[Input records]:
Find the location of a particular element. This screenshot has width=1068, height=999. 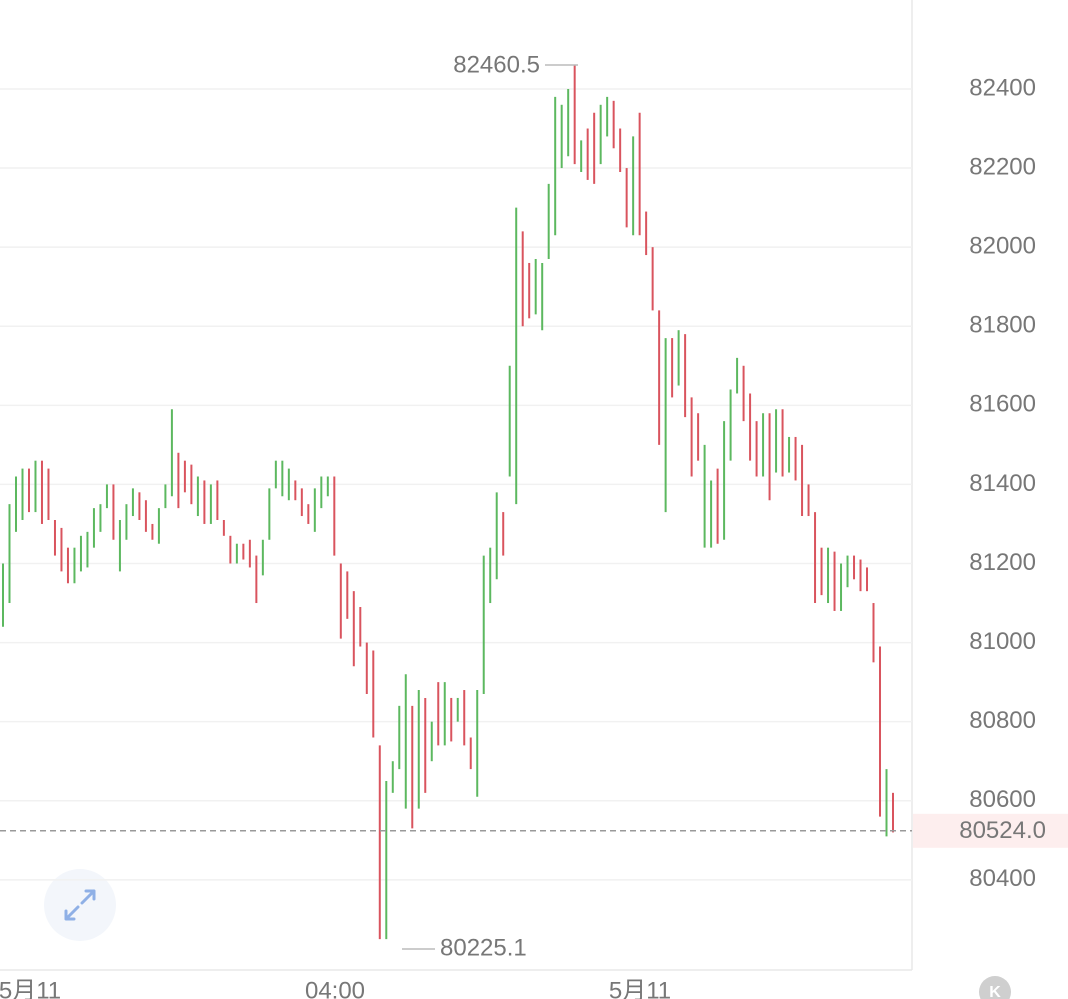

y-tick-label: 80600 is located at coordinates (1002, 800).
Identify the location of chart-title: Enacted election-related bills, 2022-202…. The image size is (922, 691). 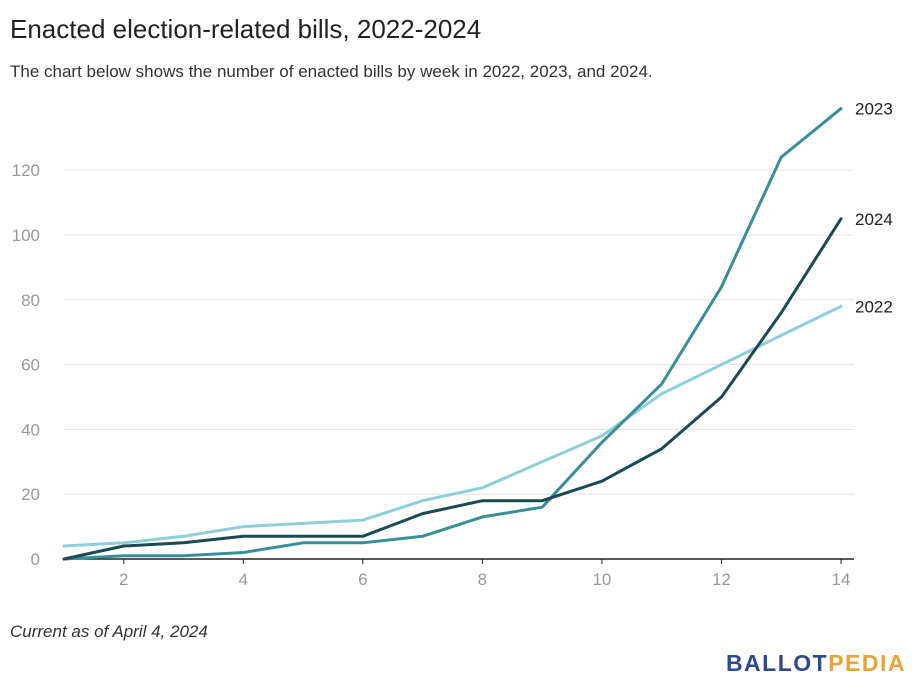
(246, 29).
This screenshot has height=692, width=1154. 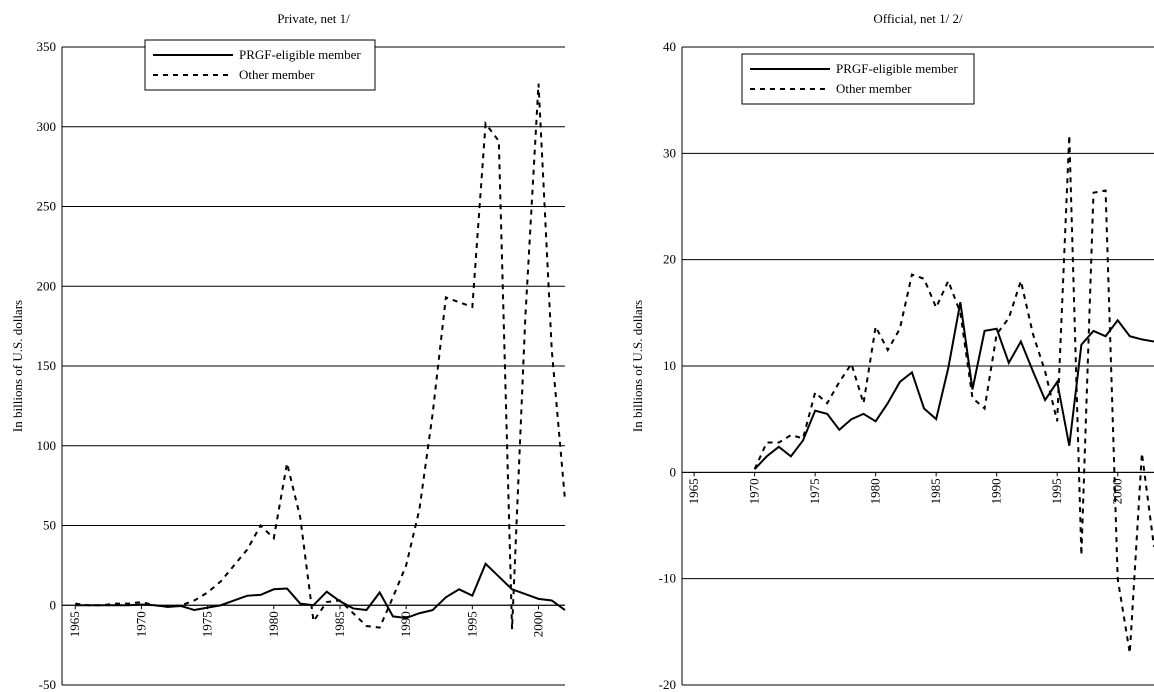 What do you see at coordinates (954, 386) in the screenshot?
I see `series-line` at bounding box center [954, 386].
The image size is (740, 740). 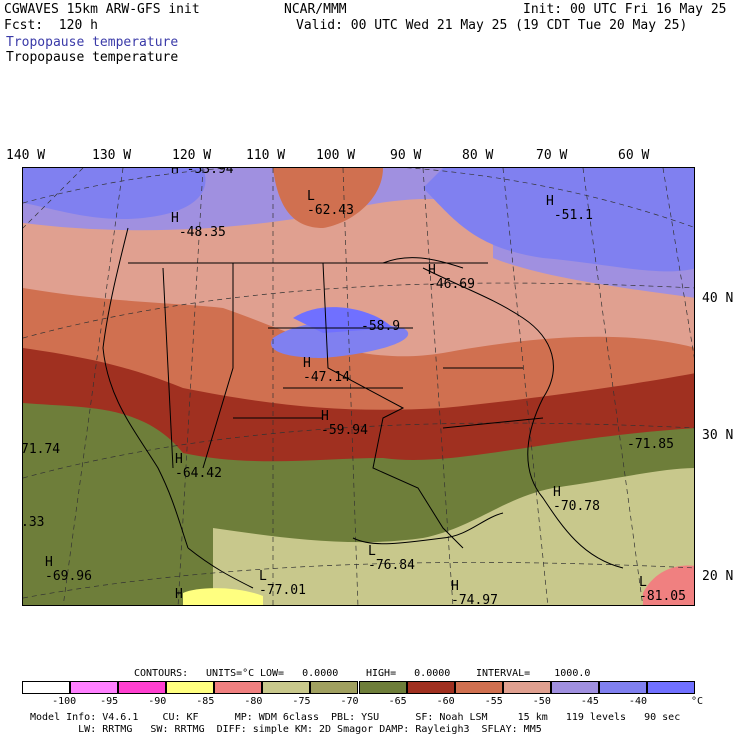 I want to click on extremum-label: H -69.96, so click(x=68, y=570).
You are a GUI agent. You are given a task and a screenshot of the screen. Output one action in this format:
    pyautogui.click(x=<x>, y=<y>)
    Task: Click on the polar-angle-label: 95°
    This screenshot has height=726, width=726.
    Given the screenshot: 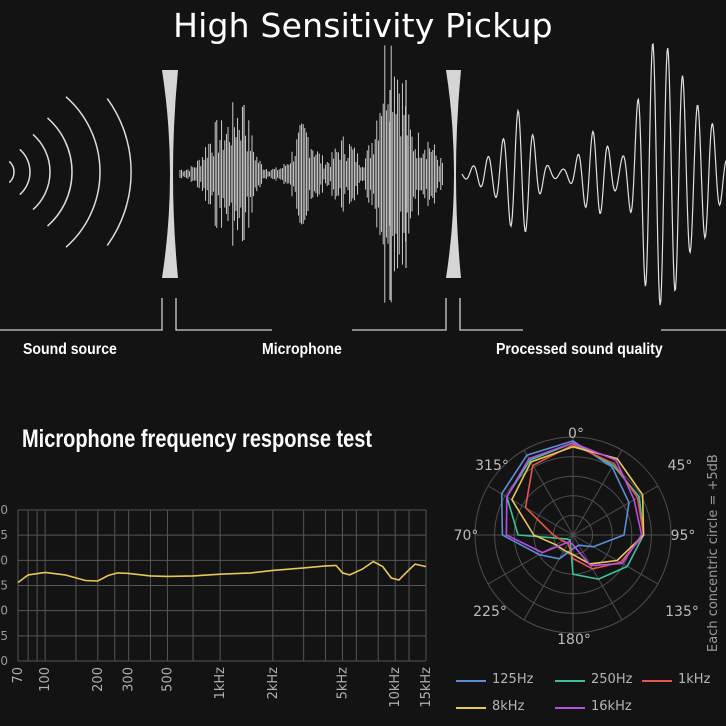 What is the action you would take?
    pyautogui.click(x=684, y=536)
    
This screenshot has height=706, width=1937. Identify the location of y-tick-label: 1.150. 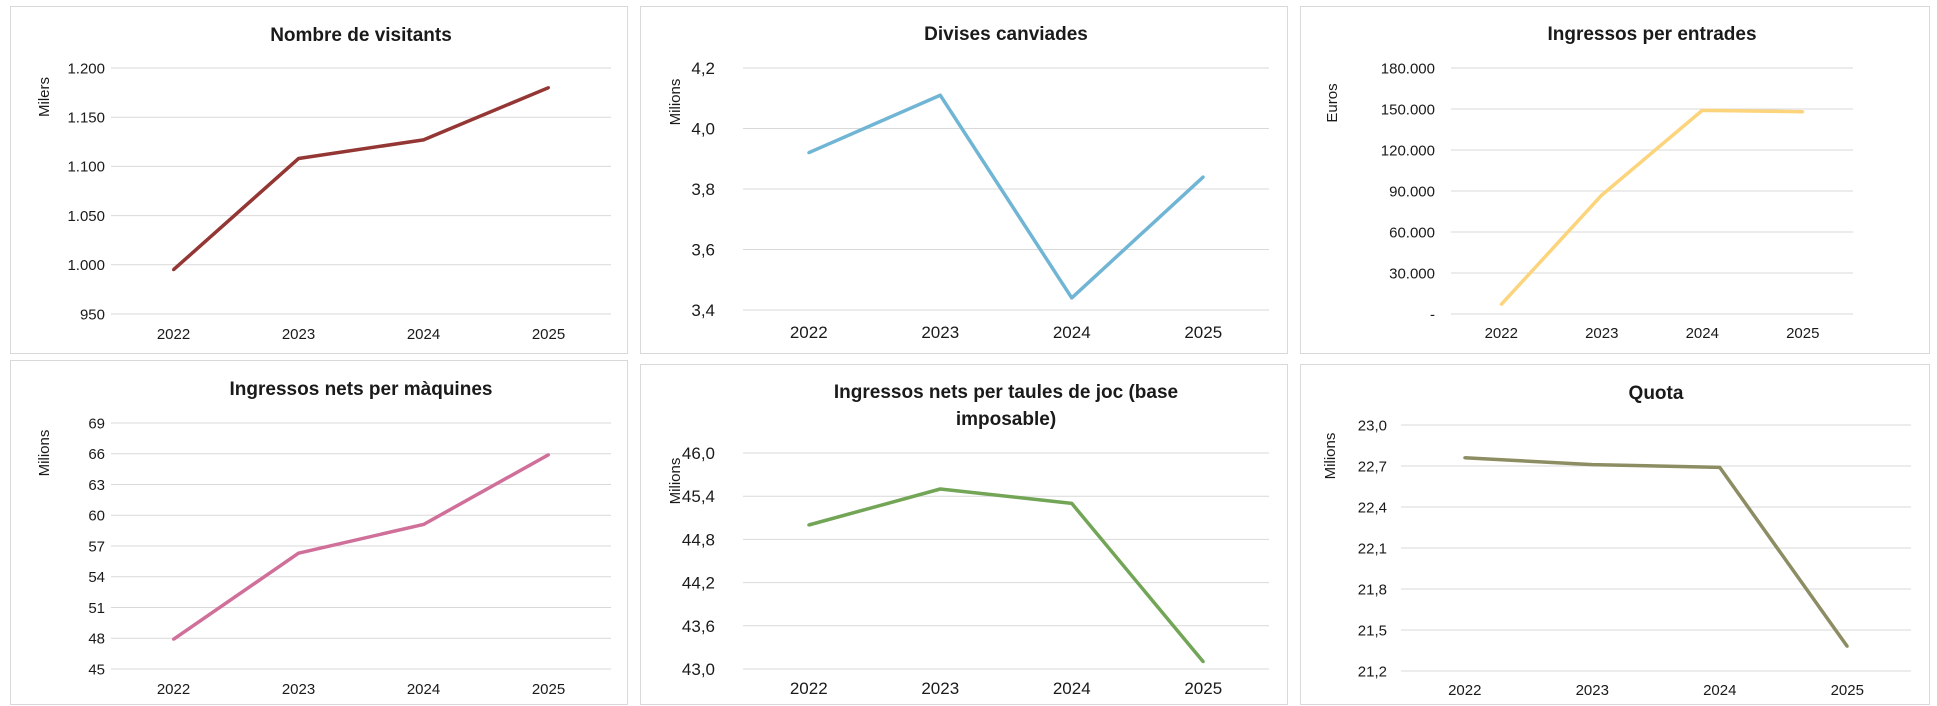
(86, 118).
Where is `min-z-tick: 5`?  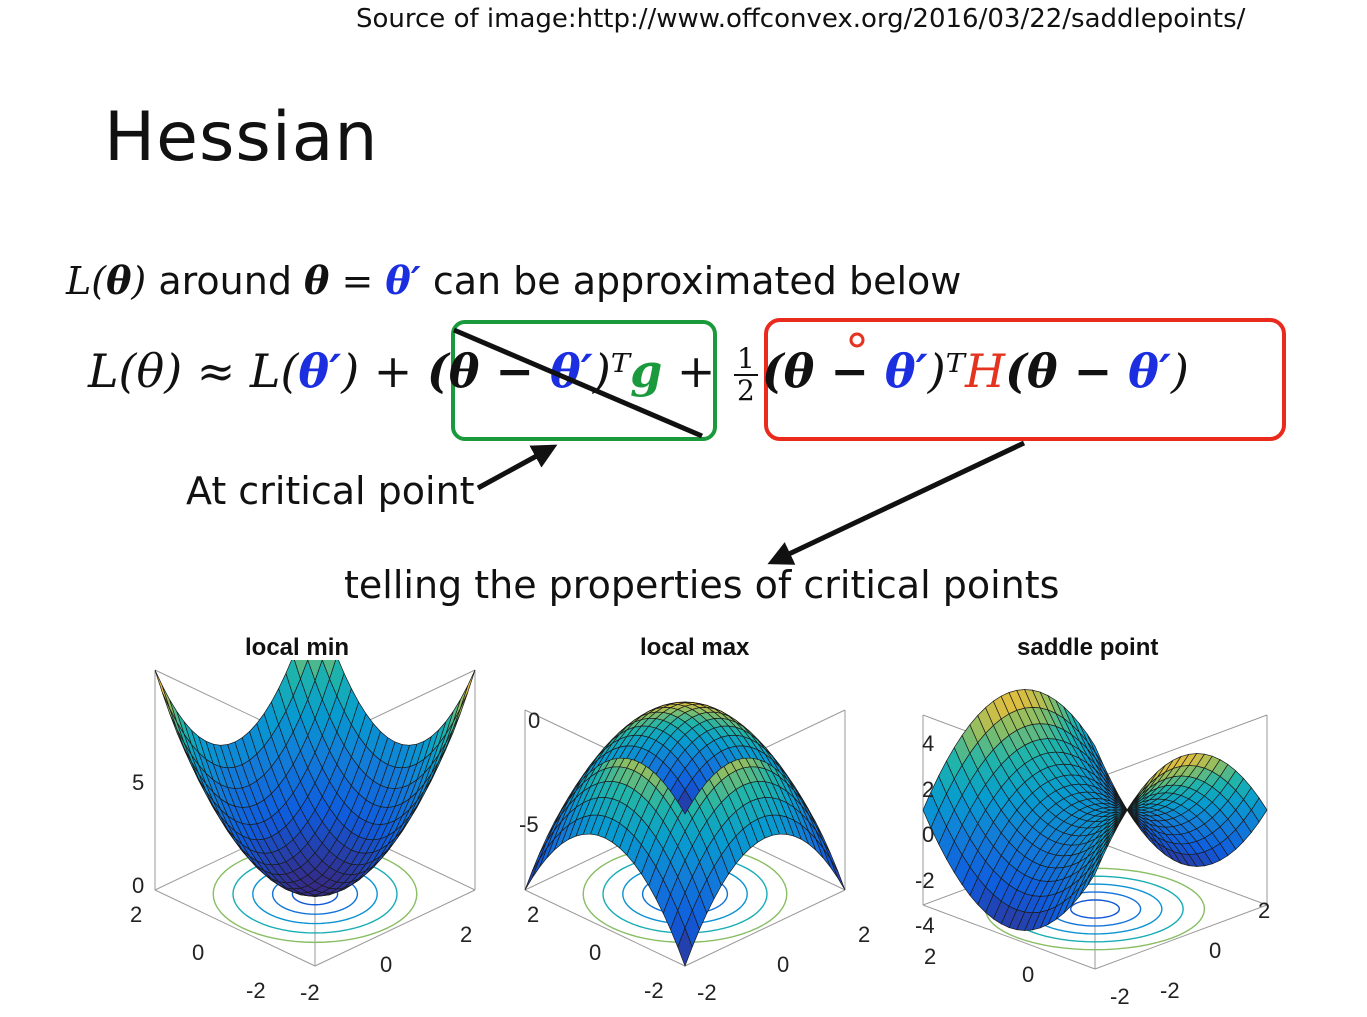
min-z-tick: 5 is located at coordinates (138, 782).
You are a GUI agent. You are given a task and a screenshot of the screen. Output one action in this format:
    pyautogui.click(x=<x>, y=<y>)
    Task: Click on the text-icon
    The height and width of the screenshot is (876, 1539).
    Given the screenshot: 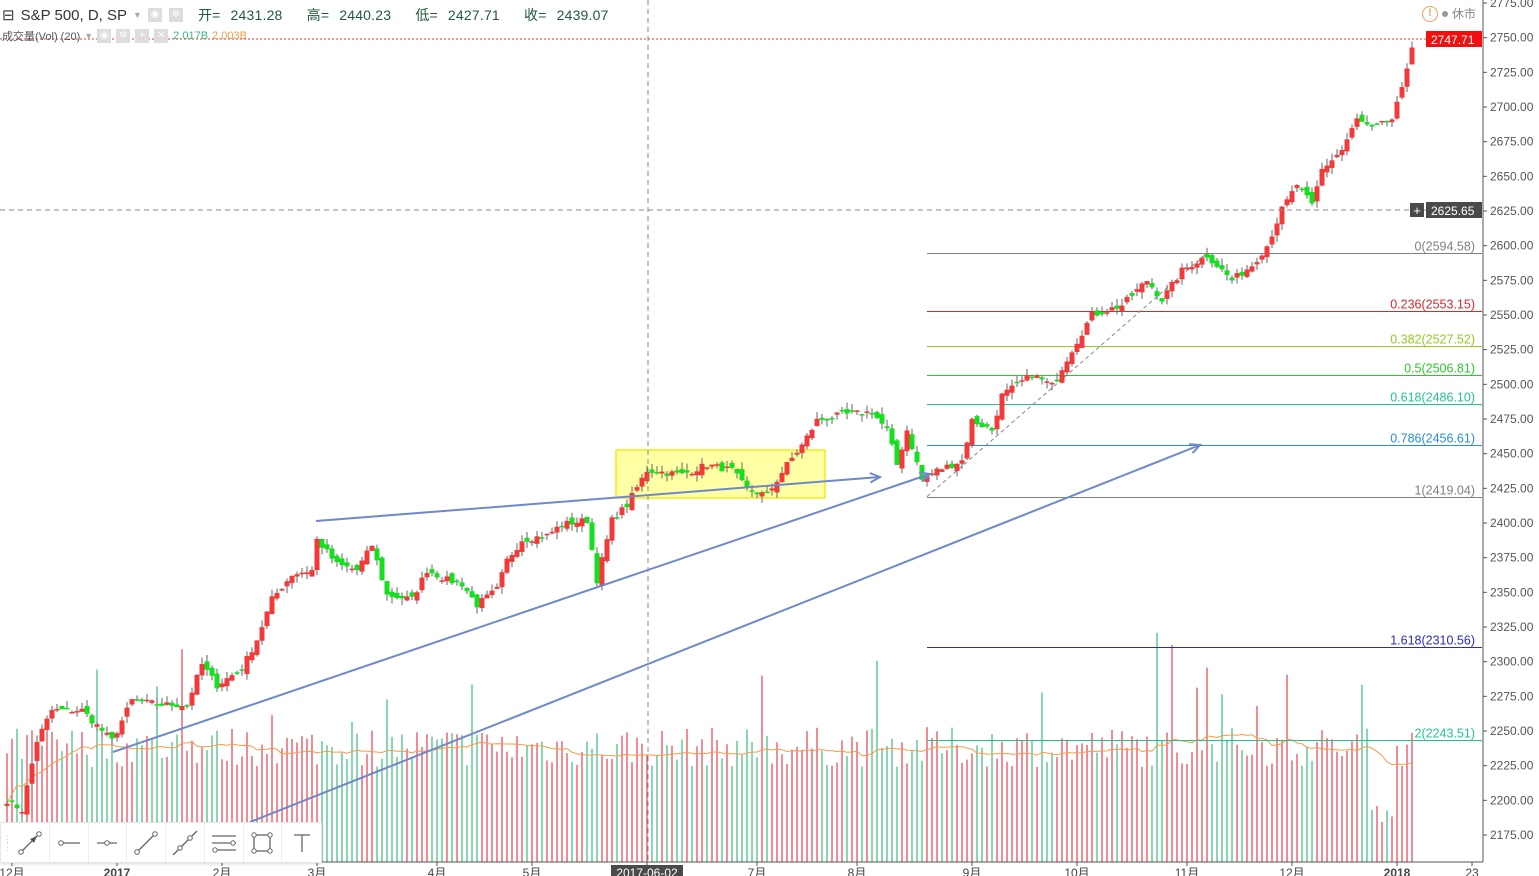 What is the action you would take?
    pyautogui.click(x=302, y=842)
    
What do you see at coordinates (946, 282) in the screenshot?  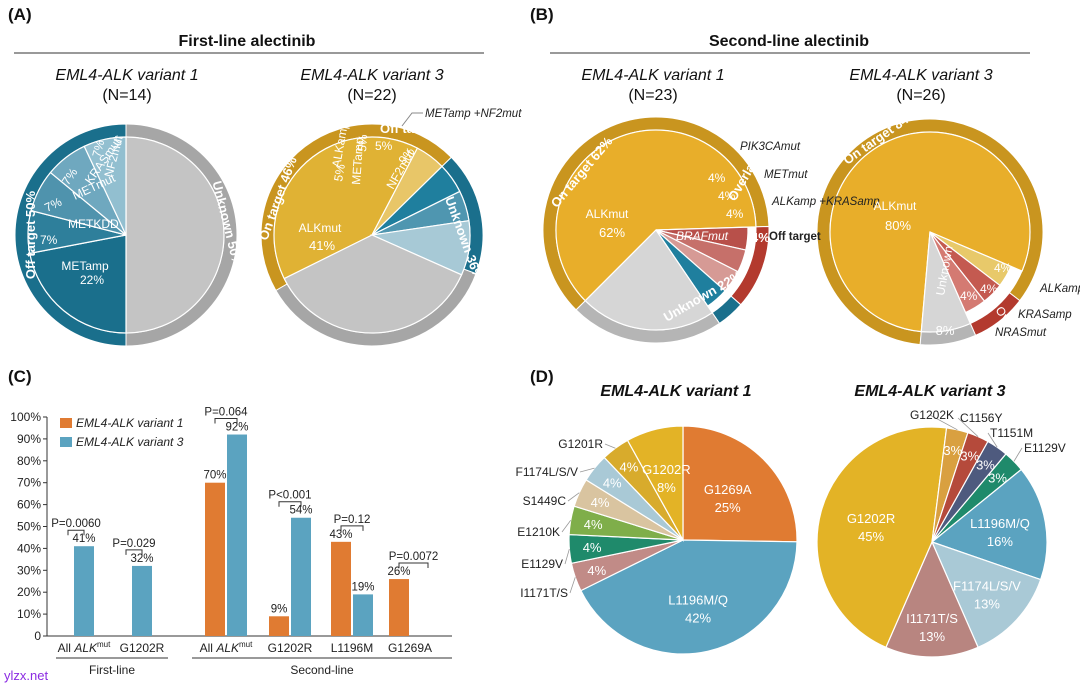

[Goal of the exercise]:
Copy the data above verbatim, from the line containing "This screenshot has height=706, width=1937." through the line containing "min-z-tick: 5 is", both lines included. Omit the pictures.

[Answer area]:
This screenshot has height=706, width=1937. Identify the location of y-tick-label: 1.150. 
(86, 118).
Where is `min-z-tick: 5`?  
min-z-tick: 5 is located at coordinates (138, 782).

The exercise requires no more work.